### [Target pointing data]
%%

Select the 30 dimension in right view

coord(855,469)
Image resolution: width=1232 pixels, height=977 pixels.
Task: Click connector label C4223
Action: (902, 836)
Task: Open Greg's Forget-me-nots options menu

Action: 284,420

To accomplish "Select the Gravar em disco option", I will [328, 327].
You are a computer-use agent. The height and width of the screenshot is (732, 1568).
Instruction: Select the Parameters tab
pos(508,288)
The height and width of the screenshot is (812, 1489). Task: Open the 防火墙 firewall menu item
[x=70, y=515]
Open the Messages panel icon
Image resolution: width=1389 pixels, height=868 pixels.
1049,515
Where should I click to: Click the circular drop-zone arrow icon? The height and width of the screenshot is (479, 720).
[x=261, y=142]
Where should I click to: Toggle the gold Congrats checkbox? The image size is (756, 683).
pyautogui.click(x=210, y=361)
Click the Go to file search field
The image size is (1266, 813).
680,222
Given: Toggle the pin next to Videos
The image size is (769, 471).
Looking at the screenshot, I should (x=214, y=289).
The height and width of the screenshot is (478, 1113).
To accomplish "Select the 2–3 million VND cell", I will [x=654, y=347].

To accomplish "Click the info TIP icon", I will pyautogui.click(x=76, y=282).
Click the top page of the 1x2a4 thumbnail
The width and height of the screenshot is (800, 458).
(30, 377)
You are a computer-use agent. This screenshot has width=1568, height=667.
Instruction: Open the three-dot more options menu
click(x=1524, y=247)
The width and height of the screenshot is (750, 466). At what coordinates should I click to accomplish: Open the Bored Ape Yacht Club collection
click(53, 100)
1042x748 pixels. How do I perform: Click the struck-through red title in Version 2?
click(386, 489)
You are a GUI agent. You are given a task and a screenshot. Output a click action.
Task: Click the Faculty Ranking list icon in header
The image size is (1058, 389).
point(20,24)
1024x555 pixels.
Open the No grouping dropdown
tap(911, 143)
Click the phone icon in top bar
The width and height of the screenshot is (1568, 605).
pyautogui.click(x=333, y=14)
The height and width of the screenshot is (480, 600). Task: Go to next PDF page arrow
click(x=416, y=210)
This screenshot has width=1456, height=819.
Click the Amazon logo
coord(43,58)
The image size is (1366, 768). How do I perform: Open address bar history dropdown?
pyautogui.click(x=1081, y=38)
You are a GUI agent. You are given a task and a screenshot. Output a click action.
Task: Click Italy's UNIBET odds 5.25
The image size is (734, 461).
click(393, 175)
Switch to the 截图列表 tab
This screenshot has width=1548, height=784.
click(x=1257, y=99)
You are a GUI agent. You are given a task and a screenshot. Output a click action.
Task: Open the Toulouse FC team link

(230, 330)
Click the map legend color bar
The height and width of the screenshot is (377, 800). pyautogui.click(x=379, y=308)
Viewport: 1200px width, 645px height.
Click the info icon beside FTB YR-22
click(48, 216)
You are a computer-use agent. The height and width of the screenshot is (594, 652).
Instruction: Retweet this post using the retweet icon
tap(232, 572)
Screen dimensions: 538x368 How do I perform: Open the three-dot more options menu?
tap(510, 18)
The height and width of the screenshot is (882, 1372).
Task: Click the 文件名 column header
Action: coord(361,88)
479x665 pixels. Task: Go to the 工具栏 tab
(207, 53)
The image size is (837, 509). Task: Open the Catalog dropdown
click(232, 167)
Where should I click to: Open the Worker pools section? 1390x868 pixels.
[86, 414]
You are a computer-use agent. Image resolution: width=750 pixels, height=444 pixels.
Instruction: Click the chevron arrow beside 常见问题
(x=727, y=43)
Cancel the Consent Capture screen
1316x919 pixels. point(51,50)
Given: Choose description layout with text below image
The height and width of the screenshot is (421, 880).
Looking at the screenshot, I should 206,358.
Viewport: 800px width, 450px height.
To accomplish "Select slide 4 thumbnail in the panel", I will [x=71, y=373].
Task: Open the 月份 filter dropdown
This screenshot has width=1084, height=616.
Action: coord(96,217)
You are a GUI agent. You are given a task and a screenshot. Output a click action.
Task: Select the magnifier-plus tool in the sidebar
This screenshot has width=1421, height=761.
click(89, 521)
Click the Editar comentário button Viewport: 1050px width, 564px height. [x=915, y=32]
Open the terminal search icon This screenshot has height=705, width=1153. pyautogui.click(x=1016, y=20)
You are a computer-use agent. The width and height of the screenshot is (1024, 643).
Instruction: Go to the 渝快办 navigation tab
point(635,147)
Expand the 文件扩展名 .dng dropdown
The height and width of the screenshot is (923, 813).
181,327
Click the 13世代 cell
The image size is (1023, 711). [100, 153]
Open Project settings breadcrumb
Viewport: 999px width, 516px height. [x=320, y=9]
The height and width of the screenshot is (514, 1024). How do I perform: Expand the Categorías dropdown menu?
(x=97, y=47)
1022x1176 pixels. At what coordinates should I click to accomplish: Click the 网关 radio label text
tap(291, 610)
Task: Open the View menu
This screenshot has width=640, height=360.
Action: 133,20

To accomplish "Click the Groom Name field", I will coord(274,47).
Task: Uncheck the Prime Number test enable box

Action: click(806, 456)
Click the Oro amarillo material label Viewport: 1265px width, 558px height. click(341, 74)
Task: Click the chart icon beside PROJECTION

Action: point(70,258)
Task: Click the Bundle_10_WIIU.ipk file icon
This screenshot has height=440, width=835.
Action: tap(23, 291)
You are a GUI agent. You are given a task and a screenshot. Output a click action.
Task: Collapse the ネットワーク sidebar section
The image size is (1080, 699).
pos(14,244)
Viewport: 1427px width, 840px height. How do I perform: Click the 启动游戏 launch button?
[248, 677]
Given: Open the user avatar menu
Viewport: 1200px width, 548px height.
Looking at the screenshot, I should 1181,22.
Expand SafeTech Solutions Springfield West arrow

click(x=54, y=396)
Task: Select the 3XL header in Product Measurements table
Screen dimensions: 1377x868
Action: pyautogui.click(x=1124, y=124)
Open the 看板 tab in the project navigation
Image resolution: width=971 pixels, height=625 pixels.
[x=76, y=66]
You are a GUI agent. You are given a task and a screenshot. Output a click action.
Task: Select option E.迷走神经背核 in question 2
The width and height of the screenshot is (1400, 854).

%%

### [What to work on]
Can you restate every one of the lines above word for word?

### [Response to this task]
Select the 30 dimension in right view

coord(855,469)
Image resolution: width=1232 pixels, height=977 pixels.
Task: Click connector label C4223
Action: (902, 836)
Task: Open Greg's Forget-me-nots options menu

Action: 284,420

To accomplish "Select the Gravar em disco option", I will [328, 327].
You are a computer-use agent. The height and width of the screenshot is (732, 1568).
Instruction: Select the Parameters tab
pos(508,288)
The height and width of the screenshot is (812, 1489). Task: Open the 防火墙 firewall menu item
[x=70, y=515]
Open the Messages panel icon
Image resolution: width=1389 pixels, height=868 pixels.
1049,515
Where should I click to: Click the circular drop-zone arrow icon? The height and width of the screenshot is (479, 720).
[x=261, y=142]
Where should I click to: Toggle the gold Congrats checkbox? The image size is (756, 683).
pyautogui.click(x=210, y=361)
Click the Go to file search field
The image size is (1266, 813).
680,222
Given: Toggle the pin next to Videos
The image size is (769, 471).
Looking at the screenshot, I should (x=214, y=289).
The height and width of the screenshot is (478, 1113).
To accomplish "Select the 2–3 million VND cell", I will [x=654, y=347].

To accomplish "Click the info TIP icon", I will pyautogui.click(x=76, y=282).
Click the top page of the 1x2a4 thumbnail
The width and height of the screenshot is (800, 458).
(30, 377)
You are a computer-use agent. This screenshot has width=1568, height=667.
Instruction: Open the three-dot more options menu
click(x=1524, y=247)
The width and height of the screenshot is (750, 466). At what coordinates should I click to accomplish: Open the Bored Ape Yacht Club collection
click(53, 100)
1042x748 pixels. How do I perform: Click the struck-through red title in Version 2?
click(386, 489)
You are a GUI agent. You are given a task and a screenshot. Output a click action.
Task: Click the Faculty Ranking list icon in header
The image size is (1058, 389).
point(20,24)
1024x555 pixels.
Open the No grouping dropdown
tap(911, 143)
Click the phone icon in top bar
The width and height of the screenshot is (1568, 605).
pyautogui.click(x=333, y=14)
The height and width of the screenshot is (480, 600). Task: Go to next PDF page arrow
click(x=416, y=210)
This screenshot has width=1456, height=819.
Click the Amazon logo
coord(43,58)
The image size is (1366, 768). How do I perform: Open address bar history dropdown?
pyautogui.click(x=1081, y=38)
You are a GUI agent. You are given a task and a screenshot. Output a click action.
Task: Click Italy's UNIBET odds 5.25
The image size is (734, 461).
click(393, 175)
Switch to the 截图列表 tab
This screenshot has width=1548, height=784.
click(x=1257, y=99)
You are a GUI agent. You are given a task and a screenshot. Output a click action.
Task: Open the Toulouse FC team link

(230, 330)
Click the map legend color bar
The height and width of the screenshot is (377, 800). pyautogui.click(x=379, y=308)
Viewport: 1200px width, 645px height.
Click the info icon beside FTB YR-22
click(48, 216)
You are a computer-use agent. The height and width of the screenshot is (594, 652).
Instruction: Retweet this post using the retweet icon
tap(232, 572)
Screen dimensions: 538x368 How do I perform: Open the three-dot more options menu?
tap(510, 18)
The height and width of the screenshot is (882, 1372).
Task: Click the 文件名 column header
Action: coord(361,88)
479x665 pixels. Task: Go to the 工具栏 tab
(207, 53)
The image size is (837, 509). Task: Open the Catalog dropdown
click(232, 167)
Where should I click to: Open the Worker pools section? 1390x868 pixels.
[86, 414]
You are a computer-use agent. Image resolution: width=750 pixels, height=444 pixels.
Instruction: Click the chevron arrow beside 常见问题
(x=727, y=43)
Cancel the Consent Capture screen
1316x919 pixels. point(51,50)
Given: Choose description layout with text below image
The height and width of the screenshot is (421, 880).
Looking at the screenshot, I should 206,358.
Viewport: 800px width, 450px height.
To accomplish "Select slide 4 thumbnail in the panel", I will [x=71, y=373].
Task: Open the 月份 filter dropdown
This screenshot has width=1084, height=616.
Action: coord(96,217)
You are a GUI agent. You are given a task and a screenshot. Output a click action.
Task: Select the magnifier-plus tool in the sidebar
This screenshot has width=1421, height=761.
click(89, 521)
Click the Editar comentário button Viewport: 1050px width, 564px height. [x=915, y=32]
Open the terminal search icon This screenshot has height=705, width=1153. pyautogui.click(x=1016, y=20)
You are a computer-use agent. The width and height of the screenshot is (1024, 643).
Instruction: Go to the 渝快办 navigation tab
point(635,147)
Expand the 文件扩展名 .dng dropdown
The height and width of the screenshot is (923, 813).
181,327
Click the 13世代 cell
The image size is (1023, 711). [100, 153]
Open Project settings breadcrumb
Viewport: 999px width, 516px height. [x=320, y=9]
The height and width of the screenshot is (514, 1024). How do I perform: Expand the Categorías dropdown menu?
(x=97, y=47)
1022x1176 pixels. At what coordinates should I click to accomplish: Click the 网关 radio label text
tap(291, 610)
Task: Open the View menu
This screenshot has width=640, height=360.
Action: 133,20

To accomplish "Click the Groom Name field", I will coord(274,47).
Task: Uncheck the Prime Number test enable box

Action: click(806, 456)
Click the Oro amarillo material label Viewport: 1265px width, 558px height. click(341, 74)
Task: Click the chart icon beside PROJECTION

Action: point(70,258)
Task: Click the Bundle_10_WIIU.ipk file icon
This screenshot has height=440, width=835.
Action: tap(23, 291)
You are a GUI agent. You are given a task and a screenshot. Output a click action.
Task: Collapse the ネットワーク sidebar section
The image size is (1080, 699).
pos(14,244)
Viewport: 1427px width, 840px height. How do I perform: Click the 启动游戏 launch button?
[248, 677]
Given: Open the user avatar menu
Viewport: 1200px width, 548px height.
Looking at the screenshot, I should 1181,22.
Expand SafeTech Solutions Springfield West arrow

click(x=54, y=396)
Task: Select the 3XL header in Product Measurements table
Screen dimensions: 1377x868
Action: pyautogui.click(x=1124, y=124)
Open the 看板 tab in the project navigation
Image resolution: width=971 pixels, height=625 pixels.
[x=76, y=66]
You are a GUI agent. You are given a task and a screenshot. Output a click action.
Task: Select option E.迷走神经背核 in question 2
The width and height of the screenshot is (1400, 854).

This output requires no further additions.